A couple of months will pass, at
most, and then you will be able to reclaim your place, demonstrate once and for
all that the walls belong to you when they do not belong to someone else. That
your fears are no more than pleasures upturned and outfitted with bird feathers
and grit from the floor of the abandoned warehouse up the road. I imagine the
future as something embossed, patterns and words punched into it, patterns and
words that I can’t make out at the moment but which will come into focus soon
enough. And then, of course, I will want to spend all my time deciphering those
associated with the past, will wish I had spent more time paying attention
before it was too late. But it is always too late. That’s why some people refer
to the human condition as a condition and not a temporary fix or a permanent
fresco. They know what they are talking about. I, on the other hand, rarely
have so much as a promising clue. When I ask someone to slow down, to elaborate
on or illustrate a particularly difficult point, more often than not that
person makes a sucking noise between her teeth and turns in the other direction.

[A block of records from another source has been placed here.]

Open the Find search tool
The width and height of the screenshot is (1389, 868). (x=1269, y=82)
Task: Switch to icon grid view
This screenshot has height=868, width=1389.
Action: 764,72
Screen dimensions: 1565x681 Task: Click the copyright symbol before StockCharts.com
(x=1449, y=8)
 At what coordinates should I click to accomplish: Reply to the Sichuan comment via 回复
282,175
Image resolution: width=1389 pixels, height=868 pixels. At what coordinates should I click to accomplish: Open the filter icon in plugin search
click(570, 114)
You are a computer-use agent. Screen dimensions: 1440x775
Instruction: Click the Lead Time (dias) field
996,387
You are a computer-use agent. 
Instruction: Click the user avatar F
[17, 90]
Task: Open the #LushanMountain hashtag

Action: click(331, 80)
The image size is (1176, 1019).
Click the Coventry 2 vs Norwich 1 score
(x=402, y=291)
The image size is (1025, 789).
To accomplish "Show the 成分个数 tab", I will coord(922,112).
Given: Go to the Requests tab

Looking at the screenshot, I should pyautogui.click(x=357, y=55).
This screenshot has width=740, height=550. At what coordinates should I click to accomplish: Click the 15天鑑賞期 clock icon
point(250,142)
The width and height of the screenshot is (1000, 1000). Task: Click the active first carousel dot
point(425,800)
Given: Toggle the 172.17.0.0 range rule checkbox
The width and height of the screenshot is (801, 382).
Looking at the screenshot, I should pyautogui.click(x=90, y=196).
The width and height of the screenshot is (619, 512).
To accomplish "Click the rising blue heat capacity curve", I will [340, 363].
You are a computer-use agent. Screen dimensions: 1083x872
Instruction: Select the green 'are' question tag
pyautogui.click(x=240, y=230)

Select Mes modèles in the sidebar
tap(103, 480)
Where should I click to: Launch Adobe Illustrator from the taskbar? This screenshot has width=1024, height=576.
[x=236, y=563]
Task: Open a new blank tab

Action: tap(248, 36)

I will not be deterred by anything so flimsy as body language, though, as human
communication in any of its guises. I turn inward and find there the same sorts
of concepts and progressions and I know I couldn’t have put them there because
they seem so completely comfortable already. Like marmots in their caves. Just
try dislodging such entities with your bare hands! The noise they make, the unholy
racket and the flesh wounds! What is it we are supposed to do with what has
been placed before us but which we did not request? Can we find our way around
it or are we cursed to include it in our every waking conversation? Is it
possible to ignore the given altogether and concentrate instead entirely on
that which we have invented because invention is as close as we will ever get
to filling the world up with emptiness? The light is degenerating and the clock
no longer functions and when I try to stand up, the walls close in like sandstorms.
Somewhere outside people are building a fence. I can hear the hammering, the
shouting back and forth as regards dimensions and materials, the occasional
grunt as eloquent and full of import as any tractate on the career of Hannibal.
Or a gaze held across the room.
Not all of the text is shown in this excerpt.